- **TEXTE DU DOCUMENT**
________________________________________
Intervention de Bernard Moriau

Mission commune d'information sur les politiques de lutte contre la pauvreté et l'exclusion — Réunion du 26 février 2008 : 1ère réunion
Audition de M. Bernard Moriau responsable de missions de médecins du monde

Bernard Moriau :

responsable de missions de Médecins du Monde, a tout d'abord rappelé que la mission France de Médecins du Monde, créée en 1986, était composée de plus de 2 000 bénévoles et d'une vingtaine de salariés. Elle regroupe vingt et un centres de soins et d'orientation dotés de professionnels médicaux et sociaux et seize missions mobiles spécialisées, qui contribuent à la mise en oeuvre d'une centaine de programmes d'accès à la prévention et aux soins.

Son action s'inscrit dans le cadre de la loi d'orientation du 29 juillet 1998 relative à la lutte contre les exclusions et la loi du 27 juillet 1999 portant création de la couverture maladie universelle (CMU), qui ont représenté de réelles avancées pour les personnes en situation précaire.

Il a néanmoins regretté que les plafonds de la CMU-c et de l'aide à l'acquisition d'une complémentaire santé (« Chèque santé » depuis le 1er janvier 2008), fixés respectivement à 606 euros et 727 euros par mois, ne permettent pas à certaines personnes ayant pourtant des revenus inférieurs au seuil de pauvreté (817 euros), de bénéficier de ces aides. Ainsi, les titulaires de l'allocation aux adultes handicapés (AAH) et du minimum vieillesse, qui ne peuvent bénéficier de la CMU-c, doivent assumer chaque année un reste à charge de 390 euros en moyenne, malgré le versement du chèque santé. Leur situation devrait encore s'aggraver avec l'instauration des franchises médicales.

En outre, M. Bernard Moriau s'est inquiété d'une nouvelle disposition qui prévoit d'accorder le bénéfice de la CMU-c pour une durée ramenée de douze à trois mois, afin de limiter les fraudes ou les indus liés à l'évolution des ressources des personnes bénéficiaires. Or, les démarches sont déjà particulièrement lourdes, avec des délais d'ouverture compris entre un et trois mois, ce qui peut expliquer qu'un million sur les six millions de bénéficiaires potentiels n'aient pas recours à la CMU-c et que, sur 2,2 millions éligibles à l'aide à l'acquisition d'une couverture complémentaire santé, seules, 274 000 perçoivent le chèque santé. Il a estimé souhaitable que les délais d'ouverture des droits n'excèdent pas un mois et que la CMU soit automatiquement accordée aux personnes titulaires du RMI.

Par ailleurs, il a fait observer que les publics bénéficiaires présentent un état de santé nettement plus dégradé que celui de la population générale, conséquence directe d'un recours tardif aux soins, nécessitant dans plus de 10 % des cas des interventions urgentes.
________________________________________
- **Entrées de données collectées**

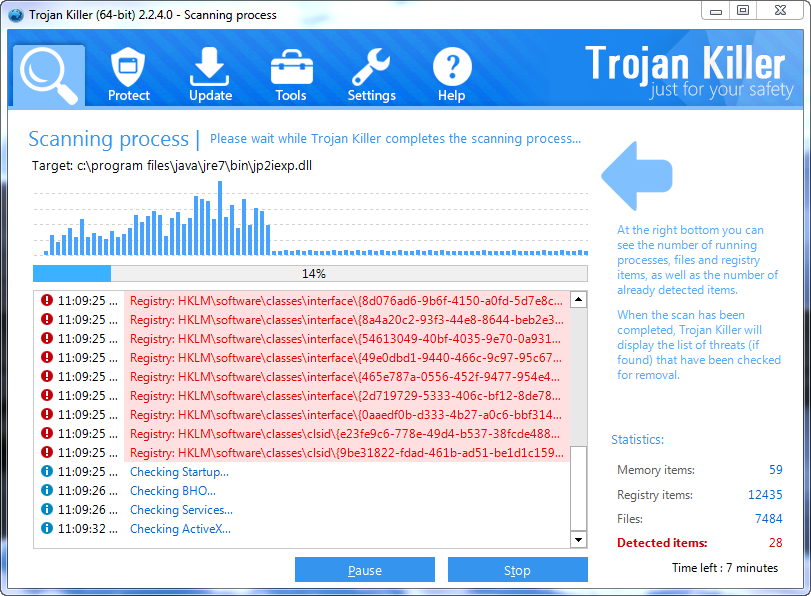811x596 pixels.
Task: Select registry entry starting with 8d076ad6
Action: 346,300
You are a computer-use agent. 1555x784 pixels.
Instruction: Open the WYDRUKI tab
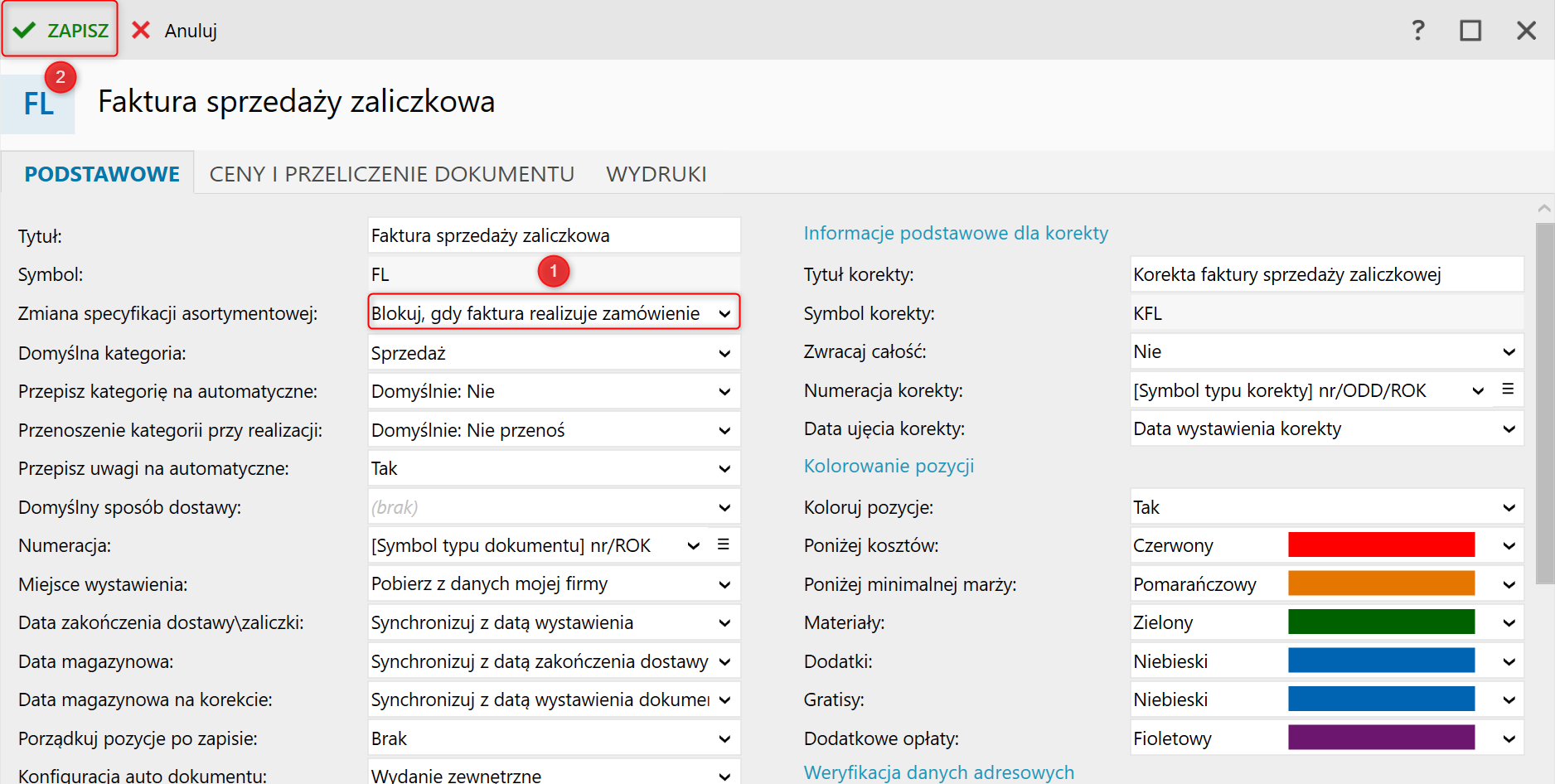tap(656, 174)
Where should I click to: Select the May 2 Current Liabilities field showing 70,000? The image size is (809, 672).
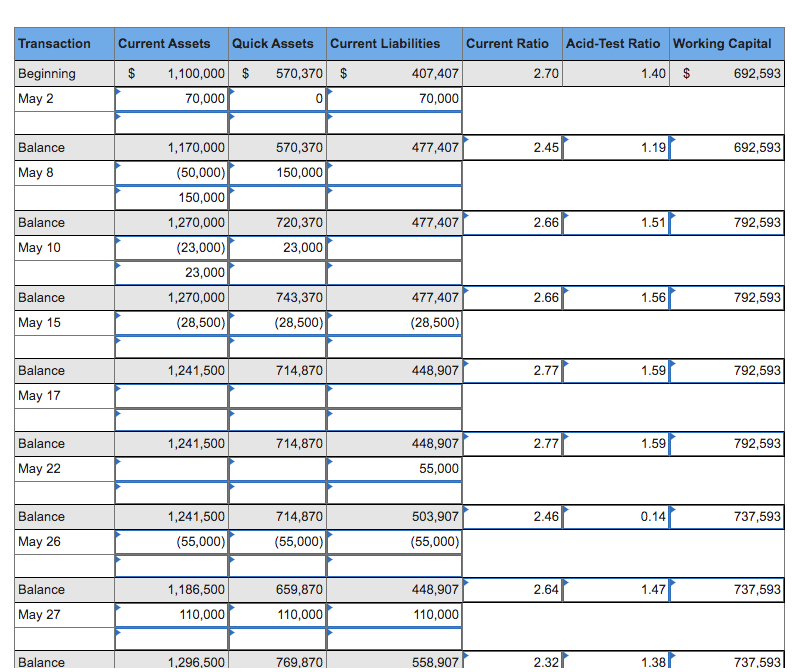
________________________________________
- **CONSIGNES DE TRAVAIL**
1. D'après l'intervention de Bernard Moriau, en quelle année la mission France de Médecins du Monde a-t-elle été créée ?
2. Poursuivez l'intervention de Bernard Moriau après sa dernière phrase.
Les enregistrements ne servent à rien ici.

- **RÉPONSES PAR POINT**
1. En 1986.

2.
Il a également déploré le durcissement des conditions d'accès des étrangers en situation irrégulière à l'aide médicale d'Etat (AME), qui a conduit le Conseil économique et social, ainsi que de nombreuses associations, à proposer son remplacement par une CMU élargie, afin de garantir un meilleur accès aux soins.

A cet égard, il s'est inquiété de l'augmentation des refus de soins aux bénéficiaires de la CMU et de l'AME, observée notamment pour les médecins appartenant au secteur 2. D'après les résultats de l'enquête menée par Médecins du Monde auprès des médecins réticents, leur refus s'expliquerait principalement par la lourdeur des formalités administratives et la longueur des délais de remboursement, mais aussi par les difficultés d'échanges avec le patient du fait de la barrière linguistique. L'amélioration de la situation passe par un dialogue avec les médecins concernés, une meilleure information sur le fonctionnement de l'AME et de la CMU et la délivrance d'une carte vitale aux bénéficiaires de l'AME.

s'est dit également favorable à la généralisation des permanences d'accès aux soins de santé (PASS), dont la mission est de garantir aux personnes démunies l'accès aux soins et le recouvrement de leur droit à une couverture maladie. L'objectif est de porter le nombre de PASS à cinq cents, de développer les unités mobiles pour répondre aux besoins des populations très marginalisées et de créer des PASS dentaires, pédiatriques et psychiatriques pour pallier les carences de soins et les défauts de prise en charge dans ces trois spécialités.

Enfin, il est nécessaire de développer des programmes de prévention et de dépistage de la tuberculose, du VIH, des hépatites B et C, pathologies prévalentes chez les publics précaires.